2°. Elle tient encore lieu de C S, lorsqu’elle a après elle un C guttural, suivi d’une des trois voyelles a, o, u, ou d’une consonne, ou lorsqu’elle est suivie de toute autre consonne, excepté H ; comme excavation, excommunié, excuse, exclusion, excrément, exfolier, expédient, mixtion, exploit, extrait.

3°. Elle tient lieu de G Z, lorsqu’étant entre-deux voyelles, la premiere est un e initial ; & dans ce cas la lettre h qui précéderoit l’une des deux voyelles est reputée nulle : comme dans examen, héxametre, exécution, exhérédation, exil, exhiber, exorde, exhorter, exultation, exhumer.

4°. Elle tient lieu de C guttural, quand elle est suivie d’un C sifflant, à cause de la voyelle suivante e ou i ; comme excès, exciter, qui se prononcent eccès, ecciter.

III. Lorsque la lettre X est à la fin des mots, elle y a, selon l’occurence, différentes valeurs.

1°. Elle vaut autant que C S à la fin des noms propres, Palafox, Pollux, Styx ; des noms appellatifs, borax, index, larynx, lynx, sphinx, & des deux adjectifs perplex, préfix.

2°. Lorsque les deux adjectifs numéraux six, dix, ne sont point suivis du nom de l’espece nombrée, on y prononce x comme un sifflement fort ; j’en ai dix, prenez-en six.

3°. Deux, six, dix, étant suivis du nom de l’espece nombrée, commençant par une voyelle, ou par une h muette, ou bien dix n’étant qu’une partie élémentaire d’un mot numéral composé & se trouvant suivi d’une autre partie de même nature, on prononce X comme un sifflement foible, ou Z : deux hommes, six aunes, dix ans, dix-huit, dix-neuf, dix-neuvieme.

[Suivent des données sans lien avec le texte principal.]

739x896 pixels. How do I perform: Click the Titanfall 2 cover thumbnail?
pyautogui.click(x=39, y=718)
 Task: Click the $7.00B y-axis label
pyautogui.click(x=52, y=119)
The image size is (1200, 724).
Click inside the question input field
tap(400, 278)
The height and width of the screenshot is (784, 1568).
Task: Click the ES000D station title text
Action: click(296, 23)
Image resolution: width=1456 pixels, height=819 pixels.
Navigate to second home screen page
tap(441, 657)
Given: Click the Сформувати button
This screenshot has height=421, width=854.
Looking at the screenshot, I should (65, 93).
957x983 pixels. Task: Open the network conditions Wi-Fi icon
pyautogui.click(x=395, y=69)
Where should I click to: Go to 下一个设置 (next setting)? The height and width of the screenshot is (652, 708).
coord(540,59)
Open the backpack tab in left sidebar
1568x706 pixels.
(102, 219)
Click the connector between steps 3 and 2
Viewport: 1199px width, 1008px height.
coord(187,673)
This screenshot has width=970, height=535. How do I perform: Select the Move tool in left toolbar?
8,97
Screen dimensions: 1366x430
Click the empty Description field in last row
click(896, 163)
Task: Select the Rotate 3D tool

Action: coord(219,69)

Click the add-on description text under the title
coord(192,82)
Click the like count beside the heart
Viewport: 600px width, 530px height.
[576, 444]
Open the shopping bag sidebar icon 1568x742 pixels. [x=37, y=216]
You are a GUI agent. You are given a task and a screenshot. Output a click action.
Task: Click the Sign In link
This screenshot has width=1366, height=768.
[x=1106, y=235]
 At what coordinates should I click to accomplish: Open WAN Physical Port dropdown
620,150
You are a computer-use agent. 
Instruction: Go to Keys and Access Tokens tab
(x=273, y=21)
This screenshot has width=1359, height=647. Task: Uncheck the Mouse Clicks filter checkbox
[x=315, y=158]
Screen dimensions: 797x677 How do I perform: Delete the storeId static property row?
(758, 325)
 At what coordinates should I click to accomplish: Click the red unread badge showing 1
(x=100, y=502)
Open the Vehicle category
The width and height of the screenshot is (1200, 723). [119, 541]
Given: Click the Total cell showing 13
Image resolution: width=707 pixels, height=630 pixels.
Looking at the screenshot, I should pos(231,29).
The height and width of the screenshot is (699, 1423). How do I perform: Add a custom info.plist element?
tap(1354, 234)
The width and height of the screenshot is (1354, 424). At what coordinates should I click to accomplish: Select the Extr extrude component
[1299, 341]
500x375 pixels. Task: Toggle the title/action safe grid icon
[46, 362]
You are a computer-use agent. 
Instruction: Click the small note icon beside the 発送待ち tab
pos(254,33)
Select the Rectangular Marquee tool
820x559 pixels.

4°. A la fin de tout autre mot X ne se prononce pas, ou se prononce comme Z. Voici les occasions où l’on prononce X à la fin des mots, le mot suivant commencant par une voyelle, ou par une h muette ; 1°. Après aux, comme aux amis, aux hommes. 2°. A la fin d’un nom suivi de son adjectif, quand ce nom n’a pas x au singulier ; chevaux alertes, cheveux épars, travaux inutiles, feux ardens, voeux indiscrets. 3°. A la fin d’un adjectif suivi du nom avec lequel il s’accorde ; heureux amant, faux accords, affreux état, séditieux insulaires. 4°. Après les verbes veux & peux ; comme je veux y aller, tu peux écrire, je peux attendre, tu en veux une.

X dans la numération romaine, valoit 10 ; & avec un trait horisontal X valoit 10000. […] valoit seulement 1000. I avant X en souffrait une unité, & IX=9: au contraire XI=11, XII=12, XIII =13, XIV=14, XV=15, &c. X avant L ou avant C, indique qu’il faut déduire 10 de 50 ou de 100 ; ainsi XL=40, XC=90.